- Given information -
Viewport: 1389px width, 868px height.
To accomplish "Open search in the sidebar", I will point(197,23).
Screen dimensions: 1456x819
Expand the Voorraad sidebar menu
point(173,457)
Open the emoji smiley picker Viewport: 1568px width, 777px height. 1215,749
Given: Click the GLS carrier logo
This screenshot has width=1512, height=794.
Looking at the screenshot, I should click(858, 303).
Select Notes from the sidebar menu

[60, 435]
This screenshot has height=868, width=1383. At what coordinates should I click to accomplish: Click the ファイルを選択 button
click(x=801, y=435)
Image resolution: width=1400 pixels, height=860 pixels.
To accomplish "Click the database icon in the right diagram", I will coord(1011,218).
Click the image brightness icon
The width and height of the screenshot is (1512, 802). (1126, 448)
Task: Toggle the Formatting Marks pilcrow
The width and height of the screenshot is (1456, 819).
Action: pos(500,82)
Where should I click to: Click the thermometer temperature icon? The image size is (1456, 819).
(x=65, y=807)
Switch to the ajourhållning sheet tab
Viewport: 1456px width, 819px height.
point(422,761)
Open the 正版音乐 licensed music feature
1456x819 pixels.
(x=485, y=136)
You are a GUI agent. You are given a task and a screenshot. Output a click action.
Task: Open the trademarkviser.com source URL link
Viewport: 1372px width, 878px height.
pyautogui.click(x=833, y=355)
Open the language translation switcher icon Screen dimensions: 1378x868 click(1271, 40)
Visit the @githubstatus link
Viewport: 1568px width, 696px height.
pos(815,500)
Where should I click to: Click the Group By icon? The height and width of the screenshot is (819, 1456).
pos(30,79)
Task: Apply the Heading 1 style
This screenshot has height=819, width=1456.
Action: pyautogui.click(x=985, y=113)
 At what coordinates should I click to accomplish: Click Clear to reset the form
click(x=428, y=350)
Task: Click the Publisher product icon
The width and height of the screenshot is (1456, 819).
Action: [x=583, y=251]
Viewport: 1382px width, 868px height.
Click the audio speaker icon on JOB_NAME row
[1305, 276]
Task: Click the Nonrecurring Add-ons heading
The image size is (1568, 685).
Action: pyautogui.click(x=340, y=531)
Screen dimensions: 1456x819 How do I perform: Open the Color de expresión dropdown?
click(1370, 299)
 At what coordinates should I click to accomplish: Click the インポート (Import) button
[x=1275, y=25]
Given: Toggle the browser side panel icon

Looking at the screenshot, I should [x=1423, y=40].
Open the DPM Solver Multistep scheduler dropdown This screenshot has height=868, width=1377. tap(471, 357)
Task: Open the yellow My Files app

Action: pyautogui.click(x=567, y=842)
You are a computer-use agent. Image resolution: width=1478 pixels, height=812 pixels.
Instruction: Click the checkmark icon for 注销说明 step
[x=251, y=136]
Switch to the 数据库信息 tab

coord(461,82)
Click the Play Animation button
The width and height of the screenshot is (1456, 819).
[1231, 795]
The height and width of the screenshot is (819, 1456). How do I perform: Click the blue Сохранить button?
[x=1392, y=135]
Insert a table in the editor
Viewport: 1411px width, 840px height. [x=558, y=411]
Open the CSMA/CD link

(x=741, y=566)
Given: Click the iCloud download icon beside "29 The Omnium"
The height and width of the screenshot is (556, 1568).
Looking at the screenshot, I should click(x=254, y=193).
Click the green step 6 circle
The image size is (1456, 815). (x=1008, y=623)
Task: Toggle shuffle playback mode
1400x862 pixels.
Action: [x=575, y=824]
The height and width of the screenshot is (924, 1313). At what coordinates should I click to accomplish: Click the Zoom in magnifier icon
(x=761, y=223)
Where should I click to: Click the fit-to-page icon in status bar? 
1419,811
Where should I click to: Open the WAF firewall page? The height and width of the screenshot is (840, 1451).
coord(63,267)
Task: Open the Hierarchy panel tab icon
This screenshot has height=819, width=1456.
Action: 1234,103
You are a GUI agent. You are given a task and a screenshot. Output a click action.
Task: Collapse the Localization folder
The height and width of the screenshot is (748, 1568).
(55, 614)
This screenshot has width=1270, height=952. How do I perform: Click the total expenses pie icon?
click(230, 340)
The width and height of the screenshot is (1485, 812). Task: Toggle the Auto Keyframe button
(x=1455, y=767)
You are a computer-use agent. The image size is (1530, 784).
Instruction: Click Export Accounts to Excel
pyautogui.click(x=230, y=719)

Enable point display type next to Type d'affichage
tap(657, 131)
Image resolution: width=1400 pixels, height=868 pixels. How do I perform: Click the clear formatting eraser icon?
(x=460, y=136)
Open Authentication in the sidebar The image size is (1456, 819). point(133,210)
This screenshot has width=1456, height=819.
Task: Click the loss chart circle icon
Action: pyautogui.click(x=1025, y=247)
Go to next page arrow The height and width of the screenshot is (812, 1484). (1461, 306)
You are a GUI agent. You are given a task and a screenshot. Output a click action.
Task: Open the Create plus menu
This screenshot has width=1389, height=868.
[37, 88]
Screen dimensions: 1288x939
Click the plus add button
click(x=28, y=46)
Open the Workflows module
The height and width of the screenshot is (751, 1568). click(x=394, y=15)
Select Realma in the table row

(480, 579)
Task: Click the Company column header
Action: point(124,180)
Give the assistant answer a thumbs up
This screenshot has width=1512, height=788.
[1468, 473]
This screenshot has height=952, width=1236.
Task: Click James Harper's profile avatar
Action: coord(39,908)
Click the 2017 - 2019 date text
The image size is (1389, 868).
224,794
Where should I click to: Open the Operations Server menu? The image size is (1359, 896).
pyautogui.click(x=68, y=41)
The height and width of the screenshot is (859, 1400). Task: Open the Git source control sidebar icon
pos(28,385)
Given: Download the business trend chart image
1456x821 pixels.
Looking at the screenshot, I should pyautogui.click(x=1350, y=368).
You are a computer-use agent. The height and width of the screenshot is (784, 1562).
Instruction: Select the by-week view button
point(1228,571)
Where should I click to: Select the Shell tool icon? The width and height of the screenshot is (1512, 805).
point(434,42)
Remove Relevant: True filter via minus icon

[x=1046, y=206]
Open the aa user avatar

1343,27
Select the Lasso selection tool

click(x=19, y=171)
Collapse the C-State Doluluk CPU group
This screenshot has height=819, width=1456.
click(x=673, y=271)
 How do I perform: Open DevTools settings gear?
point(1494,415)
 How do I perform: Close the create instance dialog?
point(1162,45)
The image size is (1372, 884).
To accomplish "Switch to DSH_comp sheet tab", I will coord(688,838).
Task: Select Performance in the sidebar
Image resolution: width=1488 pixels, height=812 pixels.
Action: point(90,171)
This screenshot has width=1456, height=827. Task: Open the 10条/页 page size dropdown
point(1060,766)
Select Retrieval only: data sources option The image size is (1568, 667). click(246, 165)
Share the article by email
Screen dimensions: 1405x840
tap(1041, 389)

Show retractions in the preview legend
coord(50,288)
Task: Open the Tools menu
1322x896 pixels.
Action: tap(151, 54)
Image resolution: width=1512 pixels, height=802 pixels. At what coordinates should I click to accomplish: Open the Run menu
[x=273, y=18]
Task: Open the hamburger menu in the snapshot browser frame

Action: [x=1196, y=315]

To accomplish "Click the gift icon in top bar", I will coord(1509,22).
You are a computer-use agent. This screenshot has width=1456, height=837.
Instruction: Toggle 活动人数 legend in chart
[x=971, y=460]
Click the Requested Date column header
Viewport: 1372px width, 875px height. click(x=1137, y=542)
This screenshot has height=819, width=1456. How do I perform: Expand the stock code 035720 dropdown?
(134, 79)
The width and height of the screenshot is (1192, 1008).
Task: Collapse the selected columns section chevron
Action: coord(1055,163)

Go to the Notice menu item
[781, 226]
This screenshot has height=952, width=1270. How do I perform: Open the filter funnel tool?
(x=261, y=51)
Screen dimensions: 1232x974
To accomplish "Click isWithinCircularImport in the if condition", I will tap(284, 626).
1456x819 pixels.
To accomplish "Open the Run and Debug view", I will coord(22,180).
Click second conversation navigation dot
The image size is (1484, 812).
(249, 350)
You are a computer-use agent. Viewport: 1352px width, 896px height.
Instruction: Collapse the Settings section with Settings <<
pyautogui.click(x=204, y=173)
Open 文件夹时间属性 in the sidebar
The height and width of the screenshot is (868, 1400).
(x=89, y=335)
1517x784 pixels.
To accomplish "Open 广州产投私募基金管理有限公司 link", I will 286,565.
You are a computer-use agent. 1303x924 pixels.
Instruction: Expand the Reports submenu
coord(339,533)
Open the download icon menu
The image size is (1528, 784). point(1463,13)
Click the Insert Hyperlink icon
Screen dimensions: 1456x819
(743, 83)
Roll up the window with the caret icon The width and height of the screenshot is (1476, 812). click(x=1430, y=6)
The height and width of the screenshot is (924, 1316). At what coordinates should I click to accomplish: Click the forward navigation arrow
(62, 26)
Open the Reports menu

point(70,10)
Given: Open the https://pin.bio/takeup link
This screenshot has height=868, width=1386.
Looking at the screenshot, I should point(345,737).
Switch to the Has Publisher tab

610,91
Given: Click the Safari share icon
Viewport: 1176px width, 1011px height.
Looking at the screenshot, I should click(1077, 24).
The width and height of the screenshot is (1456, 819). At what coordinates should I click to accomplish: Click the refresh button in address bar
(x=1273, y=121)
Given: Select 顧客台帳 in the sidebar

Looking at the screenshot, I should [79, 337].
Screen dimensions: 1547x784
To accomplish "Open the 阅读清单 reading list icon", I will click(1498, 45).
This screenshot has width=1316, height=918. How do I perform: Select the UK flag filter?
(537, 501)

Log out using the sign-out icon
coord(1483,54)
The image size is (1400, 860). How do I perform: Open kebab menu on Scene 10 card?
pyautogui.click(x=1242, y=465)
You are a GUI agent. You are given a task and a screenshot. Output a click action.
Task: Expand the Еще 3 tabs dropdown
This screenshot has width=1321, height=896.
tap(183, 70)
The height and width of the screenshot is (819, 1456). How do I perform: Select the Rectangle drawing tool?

- Task directions -
The answer must consist of every line from the listing above that includes the word "computer".

- Exercise result -
You are a computer-use agent. Image resolution: width=1478 pixels, height=812 pixels.
You are a computer-use agent. The image size is (1530, 784).
You are a computer-use agent. The height and width of the screenshot is (784, 1562).
You are a computer-use agent. This screenshot has width=1456, height=837.
You are a computer-use agent. Viewport: 1352px width, 896px height.
You are a computer-use agent. 1303x924 pixels.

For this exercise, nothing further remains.